> [EXERCISE OBJECTIVE]
Please return every line from the one containing "Given: Select the 36 value in XS column" down to the one containing "will click(x=248, y=21).", both included, without changing a character.

(Stored data)
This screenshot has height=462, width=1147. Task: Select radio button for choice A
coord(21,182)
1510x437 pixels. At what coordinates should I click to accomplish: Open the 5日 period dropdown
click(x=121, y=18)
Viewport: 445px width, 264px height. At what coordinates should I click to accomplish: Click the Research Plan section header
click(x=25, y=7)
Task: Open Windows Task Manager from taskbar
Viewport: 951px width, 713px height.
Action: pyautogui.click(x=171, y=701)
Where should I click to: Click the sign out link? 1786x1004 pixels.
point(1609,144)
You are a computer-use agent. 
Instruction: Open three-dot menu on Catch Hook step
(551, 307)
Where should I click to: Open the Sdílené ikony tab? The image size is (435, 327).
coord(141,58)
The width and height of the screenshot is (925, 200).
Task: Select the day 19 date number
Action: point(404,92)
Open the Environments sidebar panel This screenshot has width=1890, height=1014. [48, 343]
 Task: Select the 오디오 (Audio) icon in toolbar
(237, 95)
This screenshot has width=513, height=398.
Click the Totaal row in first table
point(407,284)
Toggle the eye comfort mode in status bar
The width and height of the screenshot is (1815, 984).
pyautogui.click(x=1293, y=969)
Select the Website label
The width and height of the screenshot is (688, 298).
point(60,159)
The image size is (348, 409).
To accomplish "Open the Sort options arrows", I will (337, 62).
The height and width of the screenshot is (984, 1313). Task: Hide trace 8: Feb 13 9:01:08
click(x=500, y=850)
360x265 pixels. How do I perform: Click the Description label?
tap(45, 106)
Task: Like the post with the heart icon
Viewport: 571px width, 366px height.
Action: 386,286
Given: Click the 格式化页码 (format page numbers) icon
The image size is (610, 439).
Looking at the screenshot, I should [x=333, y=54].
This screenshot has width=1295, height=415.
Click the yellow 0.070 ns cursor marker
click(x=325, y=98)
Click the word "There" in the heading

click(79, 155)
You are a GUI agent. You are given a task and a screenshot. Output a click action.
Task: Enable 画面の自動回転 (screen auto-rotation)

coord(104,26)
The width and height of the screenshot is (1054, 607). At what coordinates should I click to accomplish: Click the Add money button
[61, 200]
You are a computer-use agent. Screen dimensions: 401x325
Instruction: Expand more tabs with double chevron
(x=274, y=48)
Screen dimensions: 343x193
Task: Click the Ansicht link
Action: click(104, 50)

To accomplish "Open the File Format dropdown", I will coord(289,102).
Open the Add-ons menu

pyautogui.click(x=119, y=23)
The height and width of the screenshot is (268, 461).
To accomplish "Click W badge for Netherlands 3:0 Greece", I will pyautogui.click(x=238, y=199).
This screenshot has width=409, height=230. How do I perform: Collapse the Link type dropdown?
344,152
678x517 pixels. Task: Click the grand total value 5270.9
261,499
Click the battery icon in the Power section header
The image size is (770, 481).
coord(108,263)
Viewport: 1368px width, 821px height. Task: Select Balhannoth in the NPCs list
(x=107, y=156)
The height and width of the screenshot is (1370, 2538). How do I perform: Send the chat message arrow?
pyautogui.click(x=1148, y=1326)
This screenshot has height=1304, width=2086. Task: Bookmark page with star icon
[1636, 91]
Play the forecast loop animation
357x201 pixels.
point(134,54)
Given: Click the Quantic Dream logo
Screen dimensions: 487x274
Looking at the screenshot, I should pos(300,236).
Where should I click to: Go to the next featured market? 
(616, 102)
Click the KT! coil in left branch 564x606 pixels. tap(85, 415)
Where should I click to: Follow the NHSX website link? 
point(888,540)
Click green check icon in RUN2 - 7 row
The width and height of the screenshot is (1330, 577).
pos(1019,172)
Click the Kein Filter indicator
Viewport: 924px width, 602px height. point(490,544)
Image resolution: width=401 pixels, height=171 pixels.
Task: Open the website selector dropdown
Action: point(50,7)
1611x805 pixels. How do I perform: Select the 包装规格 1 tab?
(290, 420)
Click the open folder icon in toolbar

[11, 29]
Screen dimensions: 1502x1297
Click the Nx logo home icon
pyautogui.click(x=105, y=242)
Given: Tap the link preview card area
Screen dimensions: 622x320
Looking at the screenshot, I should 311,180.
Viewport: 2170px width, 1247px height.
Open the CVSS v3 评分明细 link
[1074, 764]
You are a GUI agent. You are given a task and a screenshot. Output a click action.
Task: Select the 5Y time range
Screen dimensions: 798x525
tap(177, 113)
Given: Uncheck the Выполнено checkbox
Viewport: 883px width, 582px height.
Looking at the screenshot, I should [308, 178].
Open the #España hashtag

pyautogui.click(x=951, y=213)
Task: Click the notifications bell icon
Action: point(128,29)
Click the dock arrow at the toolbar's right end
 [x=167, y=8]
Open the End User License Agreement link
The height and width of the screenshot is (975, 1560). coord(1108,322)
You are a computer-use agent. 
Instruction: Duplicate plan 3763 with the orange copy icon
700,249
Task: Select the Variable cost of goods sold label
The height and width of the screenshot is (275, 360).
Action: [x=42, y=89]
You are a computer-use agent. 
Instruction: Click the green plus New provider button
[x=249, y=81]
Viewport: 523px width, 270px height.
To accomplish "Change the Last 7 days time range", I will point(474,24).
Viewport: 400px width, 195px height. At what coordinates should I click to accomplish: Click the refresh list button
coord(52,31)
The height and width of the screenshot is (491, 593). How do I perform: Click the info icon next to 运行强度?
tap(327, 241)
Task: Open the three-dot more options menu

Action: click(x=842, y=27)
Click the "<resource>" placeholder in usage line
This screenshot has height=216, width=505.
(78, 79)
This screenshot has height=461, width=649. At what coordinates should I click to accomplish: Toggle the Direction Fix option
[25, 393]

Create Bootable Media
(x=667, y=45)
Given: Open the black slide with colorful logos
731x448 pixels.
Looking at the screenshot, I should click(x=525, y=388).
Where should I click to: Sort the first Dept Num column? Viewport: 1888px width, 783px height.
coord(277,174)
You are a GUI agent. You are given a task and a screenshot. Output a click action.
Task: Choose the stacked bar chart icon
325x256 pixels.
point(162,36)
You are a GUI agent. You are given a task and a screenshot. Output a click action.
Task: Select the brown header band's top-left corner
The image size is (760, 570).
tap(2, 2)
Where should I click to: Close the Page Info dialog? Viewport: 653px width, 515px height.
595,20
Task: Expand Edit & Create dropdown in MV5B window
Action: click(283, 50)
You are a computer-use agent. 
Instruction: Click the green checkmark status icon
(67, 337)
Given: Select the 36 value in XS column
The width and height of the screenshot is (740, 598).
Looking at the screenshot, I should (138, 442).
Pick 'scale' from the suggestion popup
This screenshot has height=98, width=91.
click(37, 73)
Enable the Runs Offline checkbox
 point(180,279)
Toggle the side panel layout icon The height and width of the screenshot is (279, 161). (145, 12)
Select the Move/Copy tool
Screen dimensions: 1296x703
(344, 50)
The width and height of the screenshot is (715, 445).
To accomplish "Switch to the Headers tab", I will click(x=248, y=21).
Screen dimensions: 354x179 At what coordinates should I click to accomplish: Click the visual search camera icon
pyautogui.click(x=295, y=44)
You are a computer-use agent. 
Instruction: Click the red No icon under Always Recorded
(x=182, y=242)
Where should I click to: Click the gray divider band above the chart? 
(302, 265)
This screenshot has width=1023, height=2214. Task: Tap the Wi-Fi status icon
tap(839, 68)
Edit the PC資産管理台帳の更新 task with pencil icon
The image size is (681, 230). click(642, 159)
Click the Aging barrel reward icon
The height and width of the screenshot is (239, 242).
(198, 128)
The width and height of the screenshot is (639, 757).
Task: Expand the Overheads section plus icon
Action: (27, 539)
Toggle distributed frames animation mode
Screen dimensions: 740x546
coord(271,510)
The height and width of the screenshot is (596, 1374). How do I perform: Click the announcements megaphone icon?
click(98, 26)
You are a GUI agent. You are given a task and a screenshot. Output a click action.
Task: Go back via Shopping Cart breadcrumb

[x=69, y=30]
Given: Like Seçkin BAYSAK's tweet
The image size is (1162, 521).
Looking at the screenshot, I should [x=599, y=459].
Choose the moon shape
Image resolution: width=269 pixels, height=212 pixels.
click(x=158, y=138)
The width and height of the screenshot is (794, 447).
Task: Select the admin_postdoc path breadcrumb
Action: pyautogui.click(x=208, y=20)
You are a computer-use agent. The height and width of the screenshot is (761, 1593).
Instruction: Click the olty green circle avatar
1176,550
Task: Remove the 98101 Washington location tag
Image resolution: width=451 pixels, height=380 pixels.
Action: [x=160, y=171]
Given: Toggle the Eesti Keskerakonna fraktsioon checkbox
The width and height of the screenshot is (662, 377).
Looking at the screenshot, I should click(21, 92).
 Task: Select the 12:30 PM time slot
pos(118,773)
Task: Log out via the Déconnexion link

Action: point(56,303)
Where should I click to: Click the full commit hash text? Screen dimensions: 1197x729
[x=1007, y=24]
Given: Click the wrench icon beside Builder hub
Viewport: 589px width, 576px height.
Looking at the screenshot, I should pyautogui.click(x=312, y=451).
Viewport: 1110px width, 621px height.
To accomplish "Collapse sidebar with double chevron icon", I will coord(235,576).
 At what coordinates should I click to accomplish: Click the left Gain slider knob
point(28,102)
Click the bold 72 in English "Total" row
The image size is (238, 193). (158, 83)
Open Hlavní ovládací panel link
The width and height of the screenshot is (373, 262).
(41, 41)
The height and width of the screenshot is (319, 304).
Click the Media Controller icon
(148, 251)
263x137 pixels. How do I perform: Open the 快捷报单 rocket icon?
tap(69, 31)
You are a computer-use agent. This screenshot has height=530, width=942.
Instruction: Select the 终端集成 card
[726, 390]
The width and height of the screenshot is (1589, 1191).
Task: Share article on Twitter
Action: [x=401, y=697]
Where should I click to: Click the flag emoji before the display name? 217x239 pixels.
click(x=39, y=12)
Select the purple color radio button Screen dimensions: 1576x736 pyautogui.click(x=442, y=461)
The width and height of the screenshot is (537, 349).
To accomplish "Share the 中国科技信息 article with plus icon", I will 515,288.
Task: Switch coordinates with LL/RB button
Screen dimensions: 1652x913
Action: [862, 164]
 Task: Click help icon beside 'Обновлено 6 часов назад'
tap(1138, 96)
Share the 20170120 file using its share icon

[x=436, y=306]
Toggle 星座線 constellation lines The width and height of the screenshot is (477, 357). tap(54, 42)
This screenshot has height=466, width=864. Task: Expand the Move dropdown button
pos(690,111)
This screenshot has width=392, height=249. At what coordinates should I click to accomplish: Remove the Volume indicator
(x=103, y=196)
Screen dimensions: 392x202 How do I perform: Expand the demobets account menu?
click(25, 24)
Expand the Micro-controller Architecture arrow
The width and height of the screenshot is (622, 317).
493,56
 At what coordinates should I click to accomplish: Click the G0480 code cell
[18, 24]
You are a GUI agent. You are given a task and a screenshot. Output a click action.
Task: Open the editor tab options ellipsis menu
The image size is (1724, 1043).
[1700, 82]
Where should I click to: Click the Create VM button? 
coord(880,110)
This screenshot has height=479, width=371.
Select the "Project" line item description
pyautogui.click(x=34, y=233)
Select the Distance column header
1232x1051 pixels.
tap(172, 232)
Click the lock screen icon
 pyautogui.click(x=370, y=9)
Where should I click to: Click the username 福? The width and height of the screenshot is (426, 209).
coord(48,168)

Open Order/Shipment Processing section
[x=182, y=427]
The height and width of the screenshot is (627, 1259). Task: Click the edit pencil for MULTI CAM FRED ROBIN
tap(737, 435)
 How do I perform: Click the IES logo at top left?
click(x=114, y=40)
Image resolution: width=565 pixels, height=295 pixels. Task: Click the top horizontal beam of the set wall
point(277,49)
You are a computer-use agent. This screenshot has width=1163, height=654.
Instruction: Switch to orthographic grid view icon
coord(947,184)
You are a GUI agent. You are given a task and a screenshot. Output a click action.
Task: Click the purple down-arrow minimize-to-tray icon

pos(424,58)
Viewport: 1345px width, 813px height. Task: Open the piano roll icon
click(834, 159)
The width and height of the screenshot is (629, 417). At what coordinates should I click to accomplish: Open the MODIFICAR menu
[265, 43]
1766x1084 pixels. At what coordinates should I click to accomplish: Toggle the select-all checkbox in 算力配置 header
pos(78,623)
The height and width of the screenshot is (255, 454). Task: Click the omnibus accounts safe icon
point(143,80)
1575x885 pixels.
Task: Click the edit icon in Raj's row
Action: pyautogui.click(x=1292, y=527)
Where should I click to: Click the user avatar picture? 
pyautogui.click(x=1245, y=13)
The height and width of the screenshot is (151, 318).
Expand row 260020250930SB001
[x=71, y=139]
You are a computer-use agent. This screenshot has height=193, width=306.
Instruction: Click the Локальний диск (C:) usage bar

> [RESULT OF THIS EXERCISE]
Given: Select the 36 value in XS column
The width and height of the screenshot is (740, 598).
Looking at the screenshot, I should (138, 442).
Pick 'scale' from the suggestion popup
This screenshot has height=98, width=91.
click(37, 73)
Enable the Runs Offline checkbox
 point(180,279)
Toggle the side panel layout icon The height and width of the screenshot is (279, 161). (145, 12)
Select the Move/Copy tool
Screen dimensions: 1296x703
(344, 50)
The width and height of the screenshot is (715, 445).
To accomplish "Switch to the Headers tab", I will click(x=248, y=21).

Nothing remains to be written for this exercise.